Another day of note was Friday – a full day of patient consults and less invasive surgical procedures in Dr. Grant’s well-equipped patient consult office. Dr. Grant had many patients lined up back-to-back, and I was shocked but also inspired by his unwavering energy and attention for each patient throughout the day. First, he attended to a woman who requested liposuction for her middle abdomen region. Liposuction is not nearly as complicated as I originally thought – it merely involves some physical breaking up of remnant fat and a strong suction device to remove the delineated areas. I was shocked at how quick it was – it took half an hour in total. The next patient came in for a pre-op consult because she was going to have a breast reduction the following week. This was a standard procedure, where Dr. Grant explained the pros and cons of the process and had the patient sign the necessary consent forms. Other interesting cases that day include: a breast cancer patient whose new breast implants induced a hematoma (possibly by the mistake of her previous surgeon), and a young patient who wanted to receive a rhinoplasty to make her nose more symmetrical and to also remove the “arch” in it.
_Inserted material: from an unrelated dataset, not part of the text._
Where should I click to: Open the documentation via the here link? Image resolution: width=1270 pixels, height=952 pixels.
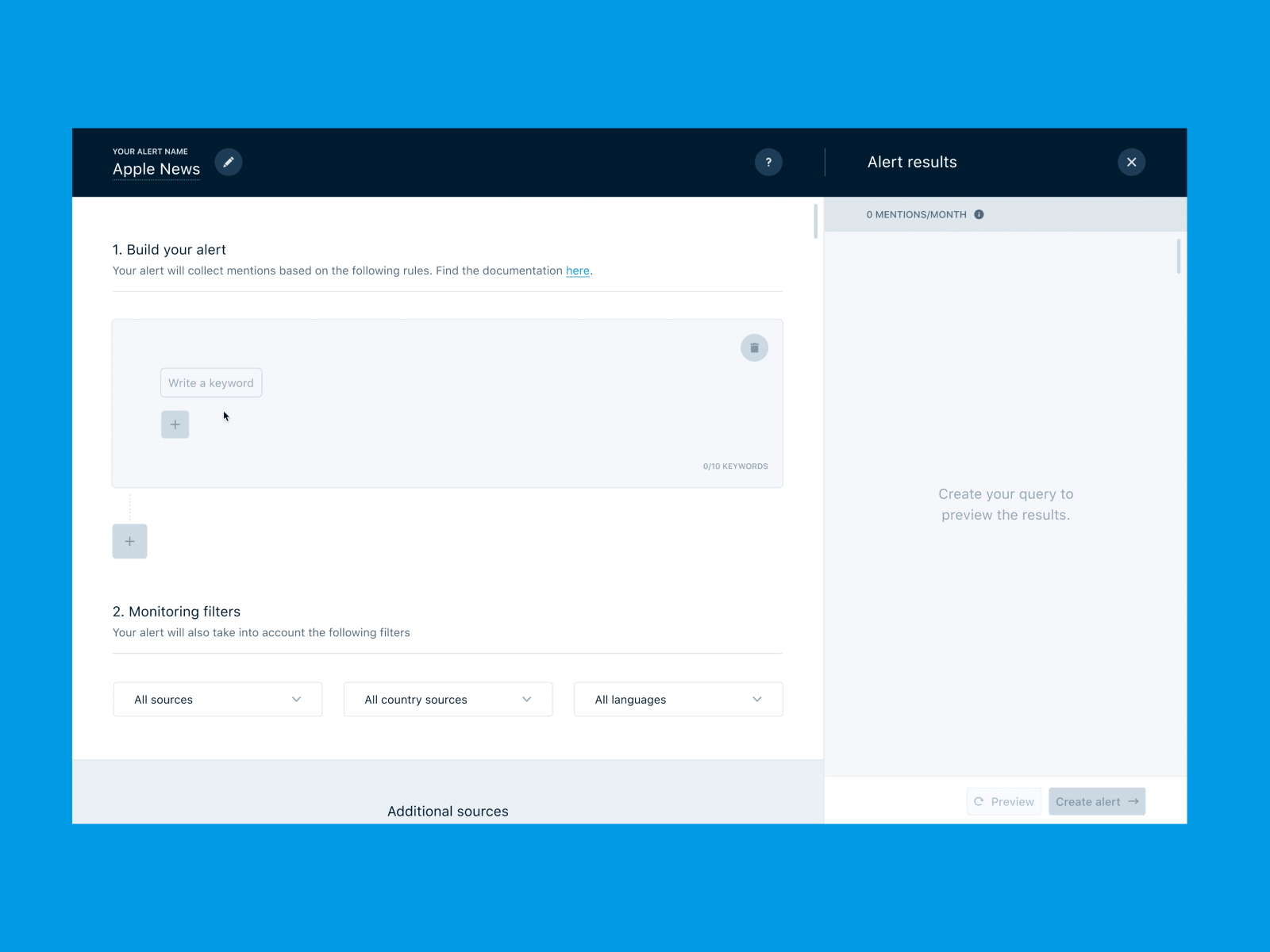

Overall, I think this was a formative day for me because I gained a real appreciation for the delicate balance that must be maintained between patient and doctor. Plastic surgeons in particular have the most difficulty in this regard because a large amount of their patients request cosmetic surgeries that are technically “unnecessary” and yet include high risk of complication and/or reconstruction failure or damage. Also, a patient will often ask, “will this make me look better?” or “do I need this procedure?” to which Dr. Grant must skillfully remain neutral because his job is not to tell people how to live their lives, but to advise them on what options they have if they want to make life changes.